Vincent Delahaye : «Il est urgent de trouver des solutions afin que le dialogue se noue entre Paris et Rabat» 

Le Sénateur de l’Essone (Ile-de-france), également l’un des vice-présidents du Sénat, est un fervent défenseur des relations Maroc-France. Dans cette interview, Vincent Delahaye plaide pour une sortie de la crise qui empoisonne les relations franco-marocaines depuis plus d’un an.

Challenge : Les relations entre Rabat et Paris sont au plus froid depuis un an. En septembre 2021, Paris avait décidé de réduire de 50 % le nombre de visas accordés au Maroc pour mettre la pression sur le gouvernement qu’il juge trop peu coopératif dans la réadmission de ses ressortissants expulsés de France. Comment qualifiez-vous une telle mesure qui a déclenché des vagues d’indignation sur les réseaux sociaux et jeté un froid dans les relations entre Rabat et Paris ? 

Vincent Delahaye : C’est vrai qu’il y a des opérations de reconduites aux frontières et que la France a besoin d’une bonne coopération avec l’ensemble des pays du Maghreb, que ce soit le Maroc, mais aussi l’Algérie et la Tunisie. Je pense que le gouvernement français a souhaité que ces opérations se fassent un petit peu plus régulièrement jusqu’à présent. Nous estimons que c’est nécessaire, mais nous ne pensons pas que l’utilisation, entre guillemets, de l’arme des visas soit une bonne chose. Nous avons beaucoup de Marocains qui apprécient la France, et se voir sanctionner ainsi, sachant qu’il faut quand même payer de toute façon entre 120 et 150 euros pour faire une demande de visa. Or, il y a beaucoup de refus. Il est donc urgent de trouver rapidement des solutions afin que le dialogue se noue entre Paris et Rabat. 
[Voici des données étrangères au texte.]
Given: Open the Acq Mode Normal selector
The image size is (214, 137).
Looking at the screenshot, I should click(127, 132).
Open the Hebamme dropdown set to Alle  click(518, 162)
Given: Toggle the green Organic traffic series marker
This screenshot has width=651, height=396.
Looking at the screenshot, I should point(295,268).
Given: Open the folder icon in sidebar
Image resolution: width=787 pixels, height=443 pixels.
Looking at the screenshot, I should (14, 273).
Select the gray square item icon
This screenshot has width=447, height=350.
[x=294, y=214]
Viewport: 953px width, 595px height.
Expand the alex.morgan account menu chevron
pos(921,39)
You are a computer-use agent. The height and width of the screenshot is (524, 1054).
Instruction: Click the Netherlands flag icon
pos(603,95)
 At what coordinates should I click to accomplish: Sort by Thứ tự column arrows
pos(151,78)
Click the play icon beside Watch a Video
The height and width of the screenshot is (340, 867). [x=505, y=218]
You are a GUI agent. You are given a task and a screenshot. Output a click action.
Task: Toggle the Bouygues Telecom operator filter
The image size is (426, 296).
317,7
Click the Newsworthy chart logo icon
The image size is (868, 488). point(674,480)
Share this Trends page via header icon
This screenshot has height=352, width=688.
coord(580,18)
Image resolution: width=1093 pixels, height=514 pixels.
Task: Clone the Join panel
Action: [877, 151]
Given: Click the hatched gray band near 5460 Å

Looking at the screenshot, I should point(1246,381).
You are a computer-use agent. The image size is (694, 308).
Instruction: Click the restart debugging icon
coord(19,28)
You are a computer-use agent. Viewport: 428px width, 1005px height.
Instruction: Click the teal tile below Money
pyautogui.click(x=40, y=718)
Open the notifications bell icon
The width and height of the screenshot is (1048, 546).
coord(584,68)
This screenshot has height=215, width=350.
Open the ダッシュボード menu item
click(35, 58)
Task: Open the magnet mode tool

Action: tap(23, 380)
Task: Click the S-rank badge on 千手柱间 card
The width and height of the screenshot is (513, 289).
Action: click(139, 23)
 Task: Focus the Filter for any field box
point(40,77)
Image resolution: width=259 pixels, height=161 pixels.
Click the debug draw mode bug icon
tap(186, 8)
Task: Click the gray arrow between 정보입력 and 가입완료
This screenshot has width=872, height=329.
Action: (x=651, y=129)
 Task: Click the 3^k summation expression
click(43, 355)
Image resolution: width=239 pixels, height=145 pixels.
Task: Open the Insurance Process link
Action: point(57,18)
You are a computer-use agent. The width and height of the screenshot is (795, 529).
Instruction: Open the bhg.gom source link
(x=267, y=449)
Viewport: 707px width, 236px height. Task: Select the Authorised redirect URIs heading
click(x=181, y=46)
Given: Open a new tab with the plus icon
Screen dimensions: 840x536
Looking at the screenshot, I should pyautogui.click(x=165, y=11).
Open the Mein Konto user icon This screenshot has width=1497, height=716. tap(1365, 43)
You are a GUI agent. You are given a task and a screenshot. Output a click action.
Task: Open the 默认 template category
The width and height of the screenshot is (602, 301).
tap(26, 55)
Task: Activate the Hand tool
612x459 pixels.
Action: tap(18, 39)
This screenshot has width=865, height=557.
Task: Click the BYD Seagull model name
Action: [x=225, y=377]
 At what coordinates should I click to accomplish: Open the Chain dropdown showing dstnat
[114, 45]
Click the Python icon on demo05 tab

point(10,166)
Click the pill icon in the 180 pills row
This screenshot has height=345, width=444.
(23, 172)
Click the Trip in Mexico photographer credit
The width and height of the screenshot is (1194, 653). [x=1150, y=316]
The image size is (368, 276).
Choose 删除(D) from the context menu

Challenge : Avez-vous une idée sur l’étendue du mal qu’a causé cette politique des visas qui a touché la partie marocaine la plus francophile et la plus proche de la France ?

V.D : Selon les derniers chiffres dont on a entendu parler, c’est 80 000 visas refusés, ce qui est énorme. C’est vous dire une nouvelle fois que le sujet nécessite qu’il soit pris à bras le corps, à la fois par le gouvernement français, et en lien aussi avec les autorités marocaines pour que l’on sorte de cette situation qui pénalise énormément les Marocains et qui jette un froid sur les relations qui sont très amicales entre les deux pays.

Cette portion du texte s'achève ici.